Team Sky's bus is under constant police guard after attacks on the riders at the Tour de France, but Chris Froome says he is only thinking about the yellow jersey

If Chris Froome began the Tour de France as one of four favourites for the general classification, it now feels as if he is on his own as public enemy number one.

The French police have grown in numbers around Sky’s leader. Amid the usual crowd of fans and journalists, four to five armed officers have stood guard, alert for would-be troublemakers over the last three days.

The protection is in response to attacks on the team. A fan threw urine on Froome yesterday, some spat on Luke Rowe and Richie Porte, and one punched Porte on Tuesday en route to his second place behind Froome at La Pierre-Saint-Martin.
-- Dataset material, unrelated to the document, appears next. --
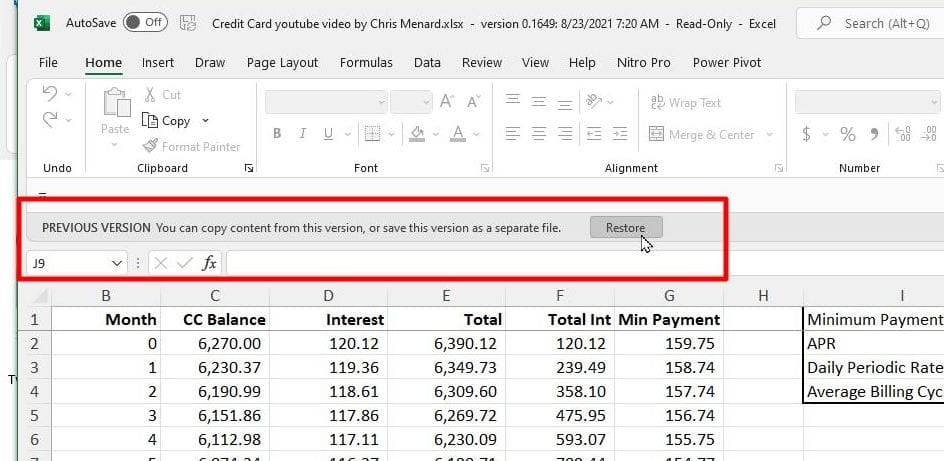The height and width of the screenshot is (461, 944).
Task: Select the Format Painter tool
Action: pyautogui.click(x=191, y=146)
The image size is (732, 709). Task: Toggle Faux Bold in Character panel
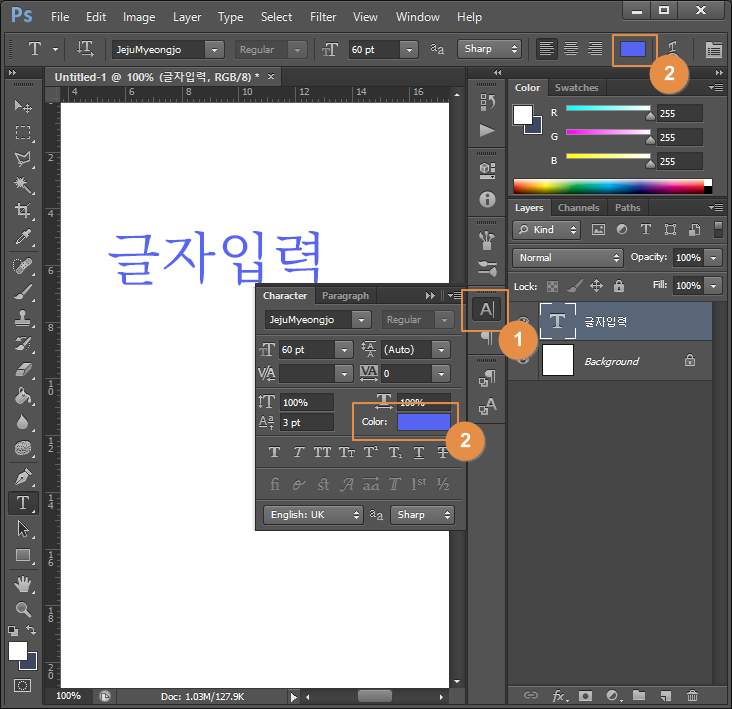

“I’m not afraid,” Froome said after the 15th stage to Valance today. “I’m focused on the bike race. I’ve got a job to do here.”

Police watch the crowd as Team Sky complete their warm-up in Mende (Brown)

Police watch the crowd as Team Sky complete their warm-up in Mende (Brown)

In the heat of Mende on Sunday morning, Froome, Porte and other team-mates rode on their trainers outside Sky’s black bus. Besides the Tour de France workers in green shirts, police officers with pistols at their waist scanned the crowd.

A similar scene was found at the finish 183 kilometres later.

“If you look at any big sporting event – you look at tennis, any big event, football – there are police all over those events, especially when fans start getting more involved in the event than they should do,” Froome said.

“I don’t think it’s that bizarre when there are police around in the morning when we’re warming up or leaving the buses.”

Sky's Leopold Konig negotiates the crowd on stage ten of the Tour de France (Watson)

Sky’s Leopold Konig negotiates the crowd on stage ten of the Tour de France (Watson)

The beauty of cycling, however, is that the sport is played out on open roads and fans are close. Sky’s riders may feel safer at the starts and finishes, but between, nothing protects them from people who would potentially cause harm.

“It’s not for me to say what security is needed. The organisation puts on the event. It’s their responsibility to keep the riders safe,” Froome added. “From the riders’ point of view, we just want a safe race and all the athletes are looked after in an appropriate manner.”

Froome repeated that it was a minority of people causing trouble on the roads. Today, he explained that the “atmosphere on the road was fantastic”.

“[The trouble is] certainly not going to sour the yellow jersey if I do make it to Paris in the yellow jersey,” he said. “This is something myself and my team have worked extremely hard for and nothing’s going to change how amazing it would be to win this if we do get that far.”


  • Ambientereal

    Those fans believe they are ruining Froome´s race, actually they indeed do, but they are also ruining the Tour the France and even the whole cycling sport. All authorities, even UCI should take part to make clear that Froome is being meticulously controlled like all other riders, and that there is no suspicion about the use of drugs.

  • reece46

    Just run the race outside France with a Grand Depart that lasts 20 days until Paris. Everybody prefers the foreign festival atmosphere to the French apathy/hostility.

  • Alan

    Chris Froome is a cert for a career in someone’s diplomatic service when he hangs up his cleats; I submit that most of us would have been spitting feathers at what’s gone on.